I want to call your attention to a very important Internet free speech decision, perhaps the most significant of our domain name cases from the past several years. In Lamparello v. Falwell, the United States Court of Appeals for the Fourth Circuit held today that the use of the domain name www.fallwell.com for a web site devoted to denouncing the views of Rev. Jerry Falwell about homosexuality neither infringes Falwell’s trademark in his name nor constitutes “cybersquatting.” The court chose not to address the issue of whether the non-commercial character of our client’s web site was sufficient to excuse it from the coverage of the trademark laws, because it was so clear that his web site did not create any likelihood of confusion about whether Falwell sponsored it. The court ruled that, where the web site is clear about being adverse to the interests of the trademark holder, the fact that the domain name for the web site resembles the trademark is not a reason to find infringement, because the domain name must be considered in the context of the web site.

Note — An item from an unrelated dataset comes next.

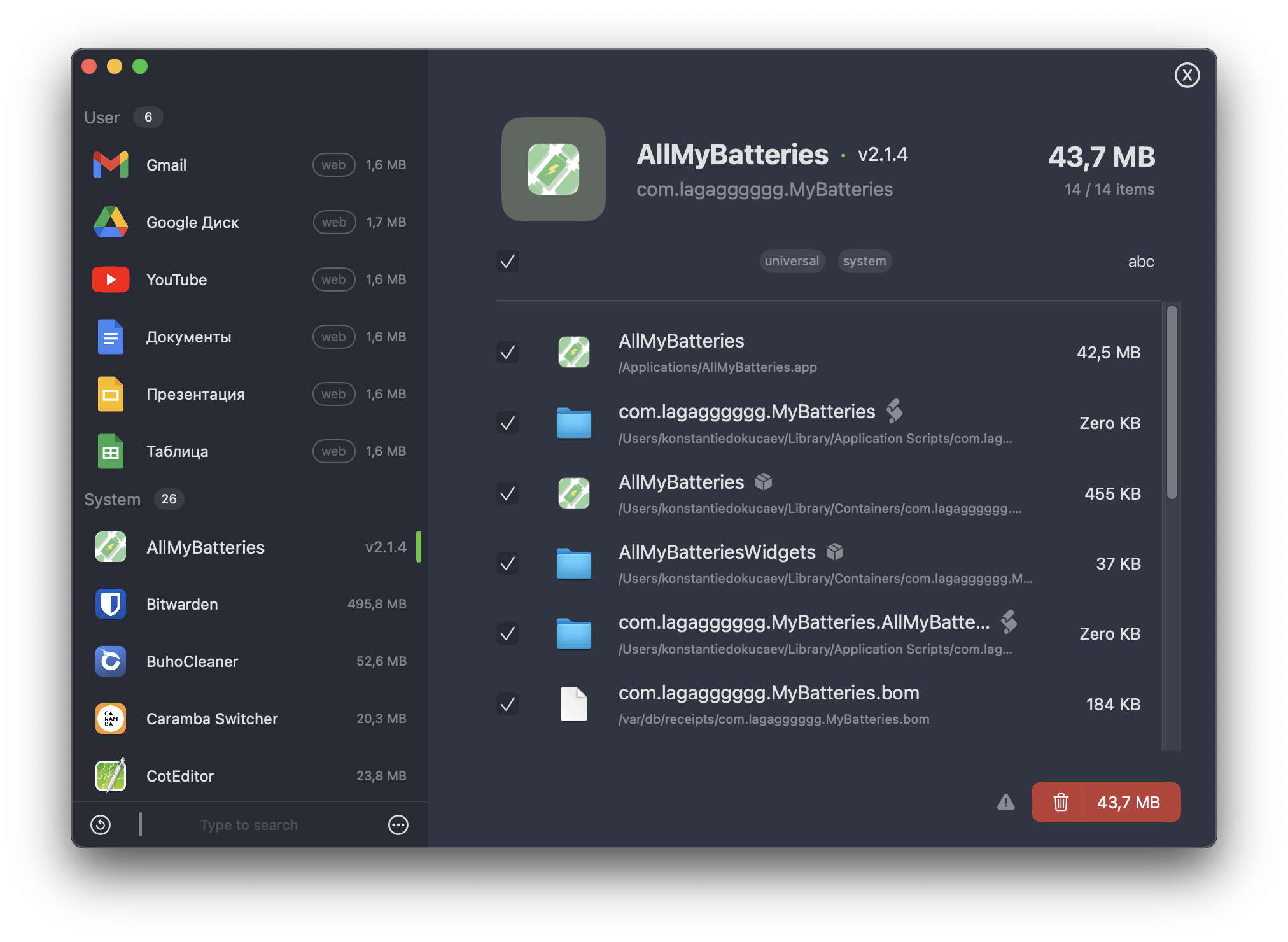
Task: Uncheck MyBatteries.bom receipt file checkbox
Action: (x=508, y=704)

The decision is important for two other reasons. First, it is a decision by the same court that ruled against the web site operator in the “People Eating Tasty Animals” case, PETA v Doughney. There, the operator of a web site at www.peta.org (now accessible at www.mtd.com/tasty) was found guilty of both infringement and cybersquatting. It has always been my feeling that the case turned on the fact that Doughney was plainly trying to hit PETA up for a payment for the domain name, but the case has been widely if incorrectly cited in briefs as standing for the proposition that a domain name in the form www.trademark.com was impermissible for a gripe site. That the same court that issued PETA has now made clear this construction of its opinion was erroneous - and Judge Michael, a member of the panel in Falwell, was also one of the judges in PETA - could well signal the end of the line for lawsuits of this kind.

Second, this opinion contains some welcome skepticism about the doctrine of “initial interest confusion,” a trademark law analysis that some courts have deployed rather carelessly over the past several years to find trademark infringement even though there was no consumer confusion about whether a product or service was sponsored by a trademark holder. Trademark law has always protected against only a substantial likelihood of confusion by the reasonable consumer, and not against “temporary confusion” or confusion caused wholly by consumer carelessness. In some of the early Internet infringement cases, there was some tendency to “baby” consumers by assuming that Internet users are stupid and that domain names can easily mislead them way from the web sites of trademark holders. By holding that “initial interest confusion” is not present here, in part because of flaws in the doctrine and in part because it does not apply to non-commercial criticism anyway, the court has written a decision that may play an important role in the development of trademark law apart from the issue of domain names and the Internet.